I’ve got the incremental compile working within
eclipse using the message handler technique. I created a class that
implemented IMessageHolder and had empty/return null/return false for all
methods except handleMessage
public
boolean
handleMessage(IMessage
arg0) throws
AbortException {
if
(arg0.getMessage().equals("weaving")) {
File file = new File("iajc.woven.tag");
try
{
file.createNewFile();
} catch
(IOException e) {
e.printStackTrace();
}
}
System.out.println(arg0.getMessage());
return
false;
}
Don’t forget to include a no-argument constructor –
otherwise it won’t work.
In the build.xml file, I have one task that starts the
aspectJ compiler in the background and leaves it running.
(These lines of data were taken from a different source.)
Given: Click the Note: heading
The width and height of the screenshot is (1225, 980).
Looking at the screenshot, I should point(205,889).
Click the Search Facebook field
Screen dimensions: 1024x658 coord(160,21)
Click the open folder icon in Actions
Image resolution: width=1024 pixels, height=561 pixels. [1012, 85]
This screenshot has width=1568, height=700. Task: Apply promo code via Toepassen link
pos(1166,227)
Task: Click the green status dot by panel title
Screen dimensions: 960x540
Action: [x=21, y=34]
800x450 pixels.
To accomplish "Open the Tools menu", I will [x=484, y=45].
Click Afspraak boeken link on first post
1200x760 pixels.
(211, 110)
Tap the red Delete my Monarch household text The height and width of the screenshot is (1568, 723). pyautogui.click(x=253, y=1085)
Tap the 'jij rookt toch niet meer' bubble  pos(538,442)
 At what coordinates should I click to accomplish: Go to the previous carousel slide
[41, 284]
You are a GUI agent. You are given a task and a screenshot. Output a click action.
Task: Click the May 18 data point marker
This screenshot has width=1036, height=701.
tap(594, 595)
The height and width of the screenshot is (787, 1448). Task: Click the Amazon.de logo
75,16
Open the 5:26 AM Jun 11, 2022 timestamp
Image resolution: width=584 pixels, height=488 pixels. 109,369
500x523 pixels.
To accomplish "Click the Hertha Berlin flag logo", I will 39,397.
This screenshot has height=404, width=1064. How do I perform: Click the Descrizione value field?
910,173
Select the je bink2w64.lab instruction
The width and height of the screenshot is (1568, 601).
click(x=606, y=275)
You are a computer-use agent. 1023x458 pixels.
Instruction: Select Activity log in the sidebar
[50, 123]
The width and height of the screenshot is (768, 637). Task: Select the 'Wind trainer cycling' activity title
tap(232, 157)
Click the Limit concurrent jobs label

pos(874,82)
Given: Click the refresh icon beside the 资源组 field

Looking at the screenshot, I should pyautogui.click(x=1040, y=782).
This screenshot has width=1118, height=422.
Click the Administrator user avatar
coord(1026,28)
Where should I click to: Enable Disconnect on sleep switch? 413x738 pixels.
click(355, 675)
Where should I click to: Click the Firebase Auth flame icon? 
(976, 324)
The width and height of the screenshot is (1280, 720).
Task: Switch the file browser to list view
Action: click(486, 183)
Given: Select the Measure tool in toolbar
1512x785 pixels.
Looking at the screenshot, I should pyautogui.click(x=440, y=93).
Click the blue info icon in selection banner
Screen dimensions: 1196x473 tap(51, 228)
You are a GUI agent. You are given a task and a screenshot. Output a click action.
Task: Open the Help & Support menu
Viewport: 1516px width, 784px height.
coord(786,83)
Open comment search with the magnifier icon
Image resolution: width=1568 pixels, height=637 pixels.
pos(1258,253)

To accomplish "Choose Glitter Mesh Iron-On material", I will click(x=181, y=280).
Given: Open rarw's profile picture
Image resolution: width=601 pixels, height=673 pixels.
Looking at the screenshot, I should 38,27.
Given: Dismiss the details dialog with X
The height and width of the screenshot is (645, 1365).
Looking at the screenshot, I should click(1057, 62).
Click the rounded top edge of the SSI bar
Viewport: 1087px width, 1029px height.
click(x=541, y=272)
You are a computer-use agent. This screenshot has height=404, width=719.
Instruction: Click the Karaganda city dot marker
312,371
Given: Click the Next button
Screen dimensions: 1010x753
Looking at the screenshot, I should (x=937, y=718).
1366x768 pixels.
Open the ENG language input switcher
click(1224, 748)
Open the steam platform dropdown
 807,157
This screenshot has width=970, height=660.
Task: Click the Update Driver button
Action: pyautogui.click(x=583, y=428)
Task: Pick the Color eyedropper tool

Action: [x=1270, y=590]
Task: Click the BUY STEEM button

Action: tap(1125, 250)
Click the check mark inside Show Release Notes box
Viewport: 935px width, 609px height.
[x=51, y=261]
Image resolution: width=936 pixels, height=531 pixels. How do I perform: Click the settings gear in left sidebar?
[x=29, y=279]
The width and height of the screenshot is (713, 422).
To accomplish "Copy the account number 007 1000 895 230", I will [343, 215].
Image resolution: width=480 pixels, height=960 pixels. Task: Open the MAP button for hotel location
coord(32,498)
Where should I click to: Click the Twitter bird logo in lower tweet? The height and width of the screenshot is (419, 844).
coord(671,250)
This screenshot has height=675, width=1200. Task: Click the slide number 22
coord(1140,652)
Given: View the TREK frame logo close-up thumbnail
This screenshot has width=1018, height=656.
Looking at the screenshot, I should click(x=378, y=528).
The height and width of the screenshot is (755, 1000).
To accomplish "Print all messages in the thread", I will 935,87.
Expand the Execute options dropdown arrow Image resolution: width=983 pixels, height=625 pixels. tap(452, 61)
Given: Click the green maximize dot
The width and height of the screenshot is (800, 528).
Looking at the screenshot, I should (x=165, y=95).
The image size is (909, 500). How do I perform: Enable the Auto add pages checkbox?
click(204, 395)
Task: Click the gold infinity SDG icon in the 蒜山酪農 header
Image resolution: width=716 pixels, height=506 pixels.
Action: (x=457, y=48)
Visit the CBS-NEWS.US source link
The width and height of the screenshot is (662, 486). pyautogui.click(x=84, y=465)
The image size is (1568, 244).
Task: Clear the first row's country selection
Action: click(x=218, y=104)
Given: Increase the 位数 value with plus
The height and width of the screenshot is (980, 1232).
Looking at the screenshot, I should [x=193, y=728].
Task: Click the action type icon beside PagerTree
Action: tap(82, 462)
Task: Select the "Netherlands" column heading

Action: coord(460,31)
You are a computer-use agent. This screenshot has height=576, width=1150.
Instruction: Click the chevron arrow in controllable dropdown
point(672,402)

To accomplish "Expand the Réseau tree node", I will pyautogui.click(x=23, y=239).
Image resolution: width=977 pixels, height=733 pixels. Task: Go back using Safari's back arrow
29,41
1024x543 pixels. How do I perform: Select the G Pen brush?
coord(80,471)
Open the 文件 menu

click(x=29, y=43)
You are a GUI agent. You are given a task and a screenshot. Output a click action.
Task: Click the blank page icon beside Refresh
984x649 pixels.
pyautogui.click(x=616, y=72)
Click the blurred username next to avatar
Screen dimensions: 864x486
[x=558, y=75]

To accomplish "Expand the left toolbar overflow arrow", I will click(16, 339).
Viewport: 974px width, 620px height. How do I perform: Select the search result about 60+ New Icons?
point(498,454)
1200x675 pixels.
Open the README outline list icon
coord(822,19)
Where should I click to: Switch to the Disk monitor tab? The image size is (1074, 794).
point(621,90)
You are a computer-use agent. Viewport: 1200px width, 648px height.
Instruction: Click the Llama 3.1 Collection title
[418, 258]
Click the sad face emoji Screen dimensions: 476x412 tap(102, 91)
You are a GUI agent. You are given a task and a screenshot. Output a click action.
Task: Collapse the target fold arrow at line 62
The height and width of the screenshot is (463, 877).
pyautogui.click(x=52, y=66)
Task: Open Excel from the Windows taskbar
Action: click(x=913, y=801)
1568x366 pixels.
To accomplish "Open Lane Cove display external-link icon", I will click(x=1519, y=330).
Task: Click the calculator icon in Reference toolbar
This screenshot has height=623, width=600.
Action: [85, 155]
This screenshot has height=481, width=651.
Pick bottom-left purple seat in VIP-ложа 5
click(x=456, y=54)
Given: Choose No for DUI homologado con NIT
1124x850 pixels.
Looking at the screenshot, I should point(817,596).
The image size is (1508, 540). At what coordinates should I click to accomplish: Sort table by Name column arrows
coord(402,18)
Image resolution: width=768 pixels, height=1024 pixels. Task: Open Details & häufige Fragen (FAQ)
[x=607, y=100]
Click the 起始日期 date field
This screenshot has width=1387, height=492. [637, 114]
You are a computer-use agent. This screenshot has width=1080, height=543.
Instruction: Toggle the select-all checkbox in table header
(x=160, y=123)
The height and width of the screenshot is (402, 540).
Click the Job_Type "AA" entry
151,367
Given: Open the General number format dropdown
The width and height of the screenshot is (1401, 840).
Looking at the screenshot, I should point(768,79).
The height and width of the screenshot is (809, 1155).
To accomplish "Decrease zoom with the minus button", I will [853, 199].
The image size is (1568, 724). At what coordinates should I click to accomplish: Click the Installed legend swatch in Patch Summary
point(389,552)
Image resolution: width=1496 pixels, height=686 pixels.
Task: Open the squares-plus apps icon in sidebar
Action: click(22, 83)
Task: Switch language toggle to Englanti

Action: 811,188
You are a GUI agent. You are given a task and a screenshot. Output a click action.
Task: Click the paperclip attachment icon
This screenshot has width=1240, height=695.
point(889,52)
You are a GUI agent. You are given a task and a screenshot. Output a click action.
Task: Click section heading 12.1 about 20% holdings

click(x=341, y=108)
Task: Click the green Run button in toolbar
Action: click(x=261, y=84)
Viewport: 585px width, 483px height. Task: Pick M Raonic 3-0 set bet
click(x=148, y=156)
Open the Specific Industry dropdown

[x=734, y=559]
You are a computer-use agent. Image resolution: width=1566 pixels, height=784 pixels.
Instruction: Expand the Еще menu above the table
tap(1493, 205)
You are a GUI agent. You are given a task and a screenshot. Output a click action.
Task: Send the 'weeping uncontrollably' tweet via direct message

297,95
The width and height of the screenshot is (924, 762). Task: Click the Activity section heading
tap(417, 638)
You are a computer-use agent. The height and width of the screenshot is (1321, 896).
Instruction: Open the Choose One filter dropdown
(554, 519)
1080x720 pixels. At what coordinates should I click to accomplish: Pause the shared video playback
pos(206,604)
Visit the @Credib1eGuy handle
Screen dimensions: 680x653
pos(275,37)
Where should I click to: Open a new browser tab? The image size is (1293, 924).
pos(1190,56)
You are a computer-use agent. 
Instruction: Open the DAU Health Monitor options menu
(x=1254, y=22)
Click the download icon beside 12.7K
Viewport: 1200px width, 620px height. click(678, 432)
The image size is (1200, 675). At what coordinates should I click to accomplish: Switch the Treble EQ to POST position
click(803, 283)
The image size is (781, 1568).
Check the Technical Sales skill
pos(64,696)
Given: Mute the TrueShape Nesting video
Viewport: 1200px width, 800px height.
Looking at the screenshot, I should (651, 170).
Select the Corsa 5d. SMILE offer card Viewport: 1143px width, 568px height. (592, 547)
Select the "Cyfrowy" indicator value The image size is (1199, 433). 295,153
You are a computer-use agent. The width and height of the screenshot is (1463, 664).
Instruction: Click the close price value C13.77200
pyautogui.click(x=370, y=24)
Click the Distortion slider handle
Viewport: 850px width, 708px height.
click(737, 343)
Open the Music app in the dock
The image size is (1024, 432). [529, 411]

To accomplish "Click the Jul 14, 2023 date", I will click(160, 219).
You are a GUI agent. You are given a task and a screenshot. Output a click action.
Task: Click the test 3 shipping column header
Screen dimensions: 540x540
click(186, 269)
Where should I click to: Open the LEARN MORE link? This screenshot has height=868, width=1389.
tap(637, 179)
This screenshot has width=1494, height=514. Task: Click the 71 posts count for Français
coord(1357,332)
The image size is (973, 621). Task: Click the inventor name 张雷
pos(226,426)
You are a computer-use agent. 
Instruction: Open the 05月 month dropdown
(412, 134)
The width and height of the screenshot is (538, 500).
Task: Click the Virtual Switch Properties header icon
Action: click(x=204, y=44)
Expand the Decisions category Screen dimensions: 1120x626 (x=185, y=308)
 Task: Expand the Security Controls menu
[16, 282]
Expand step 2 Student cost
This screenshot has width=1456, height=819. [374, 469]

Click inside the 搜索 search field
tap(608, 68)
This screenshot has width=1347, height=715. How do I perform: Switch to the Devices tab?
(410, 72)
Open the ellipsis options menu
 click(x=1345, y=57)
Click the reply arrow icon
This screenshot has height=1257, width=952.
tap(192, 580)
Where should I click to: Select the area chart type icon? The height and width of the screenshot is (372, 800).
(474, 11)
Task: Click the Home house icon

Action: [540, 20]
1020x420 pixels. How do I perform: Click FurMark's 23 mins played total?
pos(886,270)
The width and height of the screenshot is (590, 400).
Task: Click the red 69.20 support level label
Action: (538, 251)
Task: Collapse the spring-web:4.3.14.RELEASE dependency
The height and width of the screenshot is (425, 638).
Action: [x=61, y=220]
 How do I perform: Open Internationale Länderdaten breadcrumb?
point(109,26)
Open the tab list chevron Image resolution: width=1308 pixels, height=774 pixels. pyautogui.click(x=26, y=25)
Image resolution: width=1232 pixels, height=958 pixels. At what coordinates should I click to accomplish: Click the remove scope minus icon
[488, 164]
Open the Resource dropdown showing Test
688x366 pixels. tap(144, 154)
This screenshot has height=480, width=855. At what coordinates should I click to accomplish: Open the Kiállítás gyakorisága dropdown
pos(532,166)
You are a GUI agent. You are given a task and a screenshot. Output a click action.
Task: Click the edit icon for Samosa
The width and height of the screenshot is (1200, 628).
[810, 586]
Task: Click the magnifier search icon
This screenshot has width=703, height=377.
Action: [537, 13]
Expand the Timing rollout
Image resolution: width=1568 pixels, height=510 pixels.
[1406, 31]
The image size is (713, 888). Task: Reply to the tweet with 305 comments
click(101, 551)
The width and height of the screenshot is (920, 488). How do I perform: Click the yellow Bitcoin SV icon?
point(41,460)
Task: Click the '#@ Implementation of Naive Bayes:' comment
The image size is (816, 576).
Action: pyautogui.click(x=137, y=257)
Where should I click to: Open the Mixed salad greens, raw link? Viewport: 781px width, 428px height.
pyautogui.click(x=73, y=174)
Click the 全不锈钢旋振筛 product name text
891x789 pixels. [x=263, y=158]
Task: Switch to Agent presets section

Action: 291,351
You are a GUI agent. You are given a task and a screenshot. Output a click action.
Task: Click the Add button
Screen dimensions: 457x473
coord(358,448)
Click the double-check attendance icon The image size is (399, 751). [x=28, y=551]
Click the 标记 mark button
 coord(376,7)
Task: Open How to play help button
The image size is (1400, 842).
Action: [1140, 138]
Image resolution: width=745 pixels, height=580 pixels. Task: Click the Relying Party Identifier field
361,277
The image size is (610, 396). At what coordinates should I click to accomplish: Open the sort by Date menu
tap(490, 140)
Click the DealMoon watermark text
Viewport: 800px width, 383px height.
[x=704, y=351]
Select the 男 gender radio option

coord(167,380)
I run this the
first time I’m doing a build.
<taskdef resource="org/aspectj/tools/ant/taskdefs/aspectjTaskdefs.properties">
<classpath>
<pathelement location="build_lib/aspectjtools.jar"/>
<pathelement location="bin"/>
</classpath>
</taskdef>
I included my bin (eclipse build output directory) in my
classpath so iajc could find my IMessageHandler implementation, which is in my
applications general source tree.
<target name="startCompiler" description="Start aspectJ compiler">
<delete file="iajc.ant.tag"/>
<touch file="iajc.ant.tag"/>
<iajc destDir="${app.staging}/APP-INF/classes" tagfile="iajc.ant.tag" verbose="true" messageHolderClass="com.vms.adbase.util.CompileMessageHolder">
<sourceRoots>
<pathelement location="appsrc"/>
<pathelement location="gen"/>
<pathelement location="testsrc"/>
</sourceRoots>
<classpath>
<path refid="project.classpath"/>
</classpath>
</iajc>
</target>
Note: You can’t fork this task because fork will
supercede messageHolderClass.
Then, the compile method in my normal build process contains
the lines
<delete file="iajc.woven.tag"/>
<touch file="iajc.ant.tag"/>
<echo>Touched iajc tag file</echo>
<!-- sleep here until woven tag is
present -->
<waitfor maxwait="300" maxwaitunit="second">
<available file="iajc.woven.tag"/>
</waitfor>
<!—deploy code goes here
-->
The startCompiler task causes all messages to go through our
custom handler, which detects the “weaving” message that occurs at
the end of an incremental compile and creates a flag file. The compile
task deletes this flag file, touches the aspectJ compiler’s tag file to
trigger an incremental build and then waits for the flag file to be re-created.
Kudos to Nick and and Wes for the start on this.